Activity
Only the lines from the one containing "Task: Toggle visibility" through the end of the data are wanted, reproduced exactly and without pictures.

══ Records supplied ══

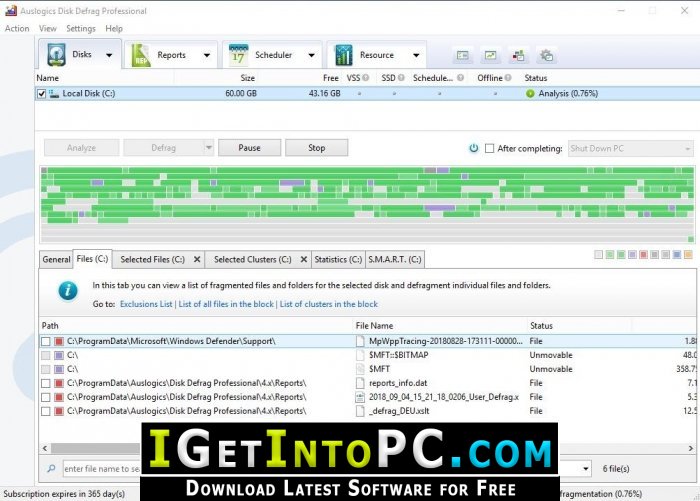The height and width of the screenshot is (501, 700).
Task: Open the Scheduler calendar icon
Action: (x=238, y=55)
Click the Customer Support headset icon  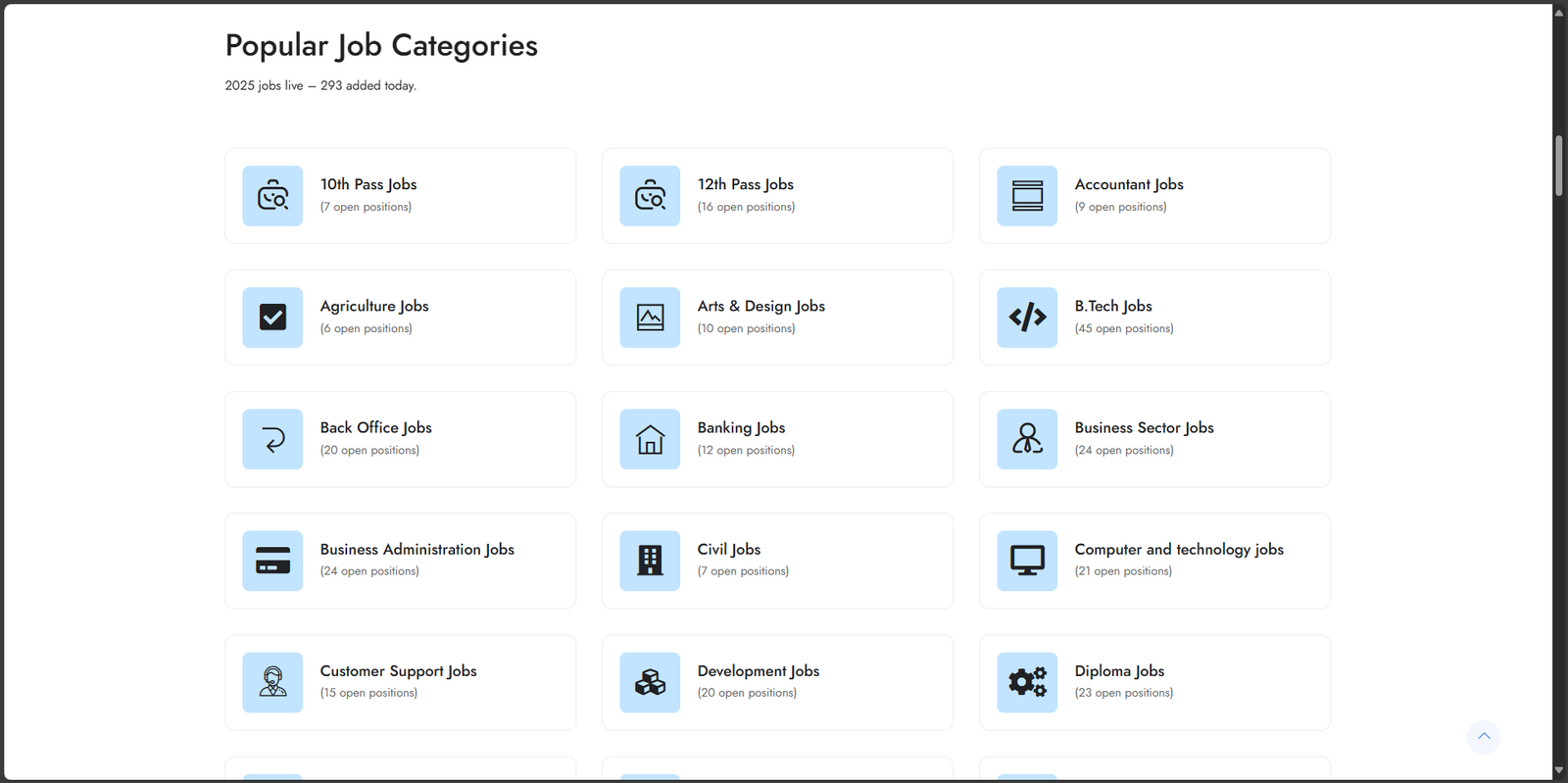click(x=272, y=682)
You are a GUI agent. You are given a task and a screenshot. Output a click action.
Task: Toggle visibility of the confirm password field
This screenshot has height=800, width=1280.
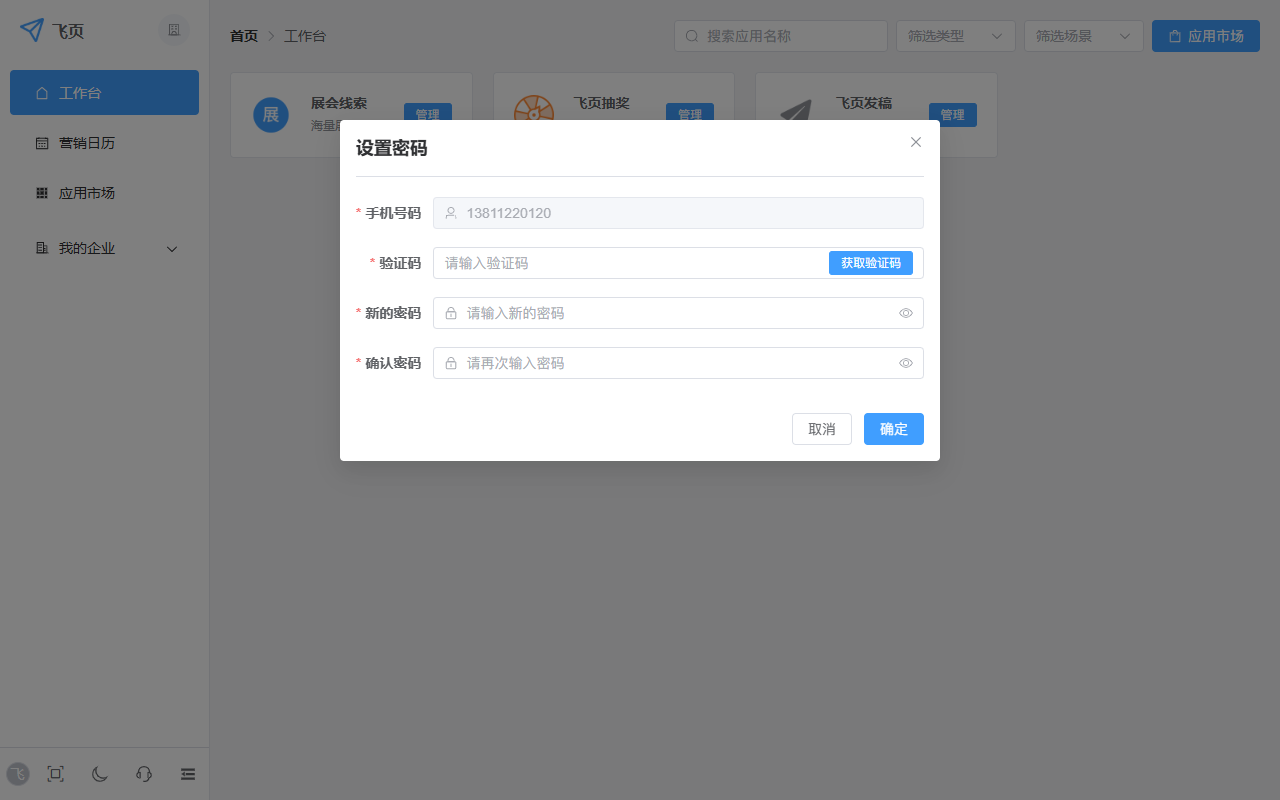coord(906,363)
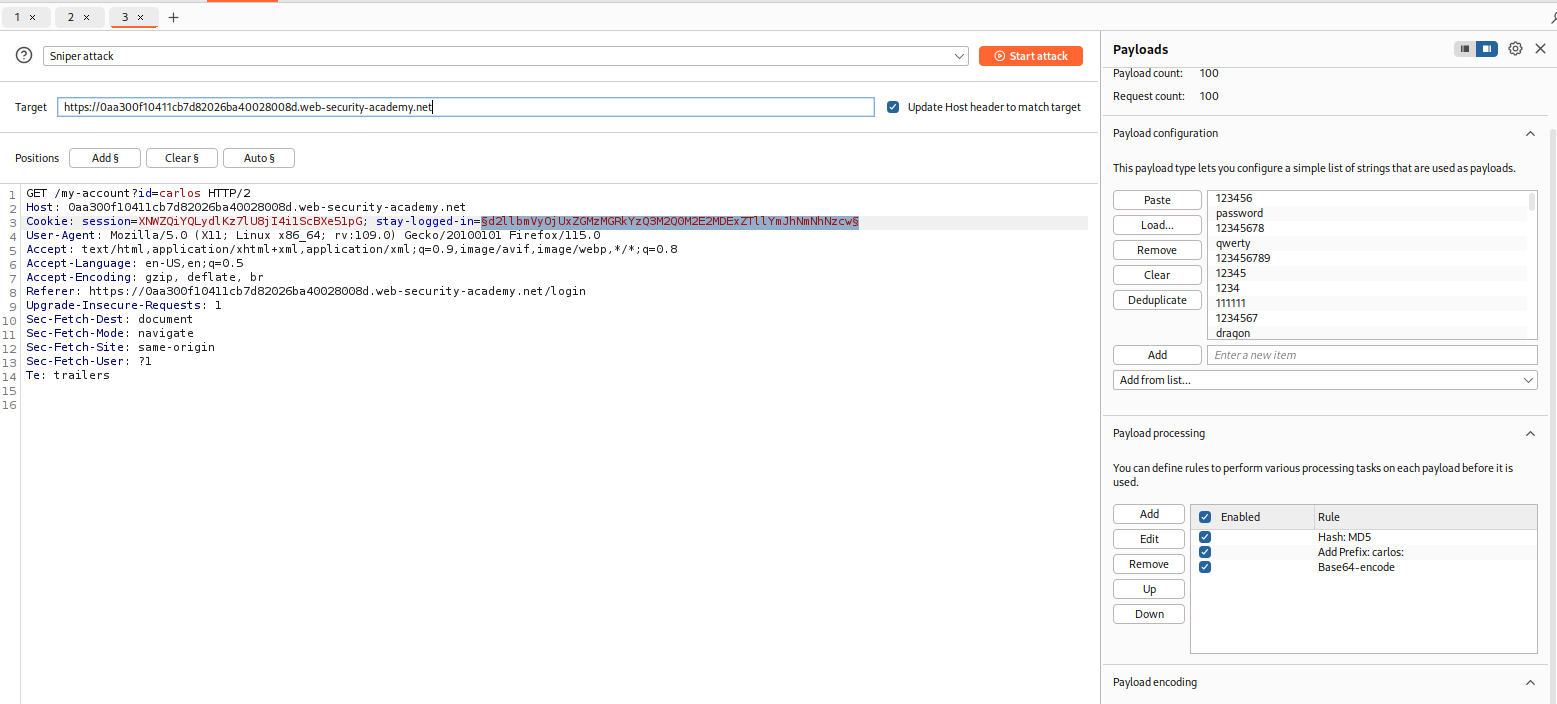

═══

Reply
Task: Toggle visibility of the confirm password field
This screenshot has height=800, width=1280.
coord(906,363)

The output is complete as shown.